# [WRITTEN INSTRUCTION]
What are the competencies that the sales competencies text below lists as most important for a capital equipment salesperson? Give each one by its numbered heading.

# [TEXT PASSAGE]
- - -
Archive for the ‘Motivating Salespeople’ Category

Sales Competencies

Recently I was asked for my thoughts on the competencies that every capital equipment salesperson should have. The following are what I consider most important:

  1. An understanding of the importance of profit
    In my mind, the number one priority for salespeople is to bring profitable business to their employer. Salespeople should know how their employer makes money; how prices affect margins (including how dramatically even a 1% difference in price affects net profit); and how profitability influences stock prices, bonuses, salaries, career growth, and available resources.
  2. Hardware, service, spare parts and product upgrades knowledge
    Salespeople should know the key competitive advantages and value propositions of every product and service they’re required to sell (marketing should develop these advantages so they’re clear, straightforward, and impossible-to-misunderstand). In addition, salespeople should know specifically how their products and processes help customers to achieve their objectives.
  3. Writing and presentation skills
    Every salesperson should be able to write a concise, coherent email or letter to a customer or a fellow employee. The salesperson should also be able to give a “why should I buy” presentation to a customer on relevant products, processes, services, spare parts, and system upgrades. The salesperson should also be able to clearly position (in the mind of the customer) his or her employers offerings relative to competitors’ offerings.
  4. How to successfully negotiate with aggressive, professionally-trained buyers who use PICOS and other profit-transfer methods.
    This competency should include more than how to conduct face-to-face negotiations. It should also cover the how, where and why aggressive tactics such as PICOS and its’ variations began; how customers are trained in its’ uses; what to expect in terms of customer behavior; how to develop a sales plan when approaching and conducting negotiations; how to keep the customers’ senior management informed of progress, delays and any misbehavior on the part of Purchasing people; and how to work successfully with individuals who employ these methods, without damaging relationships. 
  5. In-depth knowledge of the customers’ and competitors’ environment (and how to acquire that knowledge)
- - -
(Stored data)

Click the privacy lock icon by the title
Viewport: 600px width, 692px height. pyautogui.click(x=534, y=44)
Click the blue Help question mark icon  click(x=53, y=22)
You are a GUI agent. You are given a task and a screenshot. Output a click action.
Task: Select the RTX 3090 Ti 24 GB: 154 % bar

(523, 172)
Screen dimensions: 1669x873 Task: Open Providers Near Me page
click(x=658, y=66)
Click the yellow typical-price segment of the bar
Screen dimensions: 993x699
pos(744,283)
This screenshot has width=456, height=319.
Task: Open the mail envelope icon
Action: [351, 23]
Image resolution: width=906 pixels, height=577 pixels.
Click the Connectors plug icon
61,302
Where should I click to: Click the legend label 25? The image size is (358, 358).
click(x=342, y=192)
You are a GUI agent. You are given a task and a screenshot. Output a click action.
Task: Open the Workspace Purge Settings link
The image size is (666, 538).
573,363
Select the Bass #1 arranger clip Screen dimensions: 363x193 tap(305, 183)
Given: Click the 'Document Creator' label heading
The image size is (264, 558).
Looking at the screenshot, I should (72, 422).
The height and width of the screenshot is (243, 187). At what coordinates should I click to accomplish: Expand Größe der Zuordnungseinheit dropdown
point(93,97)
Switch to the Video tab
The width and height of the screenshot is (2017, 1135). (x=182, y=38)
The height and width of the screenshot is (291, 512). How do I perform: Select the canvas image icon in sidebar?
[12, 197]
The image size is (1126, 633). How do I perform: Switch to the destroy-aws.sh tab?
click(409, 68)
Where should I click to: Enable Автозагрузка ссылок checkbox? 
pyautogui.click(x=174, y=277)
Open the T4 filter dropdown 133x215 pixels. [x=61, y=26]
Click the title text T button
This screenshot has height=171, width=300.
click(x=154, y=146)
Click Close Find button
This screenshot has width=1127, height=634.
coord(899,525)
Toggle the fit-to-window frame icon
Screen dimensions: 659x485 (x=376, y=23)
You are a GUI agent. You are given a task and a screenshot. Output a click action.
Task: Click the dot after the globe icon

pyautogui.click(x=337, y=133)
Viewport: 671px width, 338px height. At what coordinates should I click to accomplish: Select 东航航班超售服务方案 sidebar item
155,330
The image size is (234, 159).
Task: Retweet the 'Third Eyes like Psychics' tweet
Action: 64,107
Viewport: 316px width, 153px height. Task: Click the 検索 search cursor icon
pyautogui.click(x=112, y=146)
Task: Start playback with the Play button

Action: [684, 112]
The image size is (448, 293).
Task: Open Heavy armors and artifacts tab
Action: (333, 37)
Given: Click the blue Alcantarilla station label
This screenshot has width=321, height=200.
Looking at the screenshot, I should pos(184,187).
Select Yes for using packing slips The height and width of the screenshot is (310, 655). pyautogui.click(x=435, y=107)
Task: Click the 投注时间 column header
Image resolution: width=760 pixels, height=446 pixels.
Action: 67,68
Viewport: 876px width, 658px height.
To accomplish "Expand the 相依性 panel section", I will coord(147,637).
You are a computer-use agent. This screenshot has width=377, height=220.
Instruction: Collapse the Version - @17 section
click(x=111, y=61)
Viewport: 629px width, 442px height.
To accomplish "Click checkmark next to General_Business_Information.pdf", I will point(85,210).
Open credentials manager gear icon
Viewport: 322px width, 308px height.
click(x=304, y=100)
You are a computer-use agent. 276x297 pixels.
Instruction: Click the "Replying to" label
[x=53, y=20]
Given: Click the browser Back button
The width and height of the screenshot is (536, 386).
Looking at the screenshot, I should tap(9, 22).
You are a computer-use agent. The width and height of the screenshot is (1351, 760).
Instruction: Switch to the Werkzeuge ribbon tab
- - -
# [EXPECTED OUTPUT]
1. An understanding of the importance of profit
2. Hardware, service, spare parts and product upgrades knowledge
3. Writing and presentation skills
4. How to successfully negotiate with aggressive, professionally-trained buyers who use PICOS and other profit-transfer methods
5. In-depth knowledge of the customers' and competitors' environment (and how to acquire that knowledge)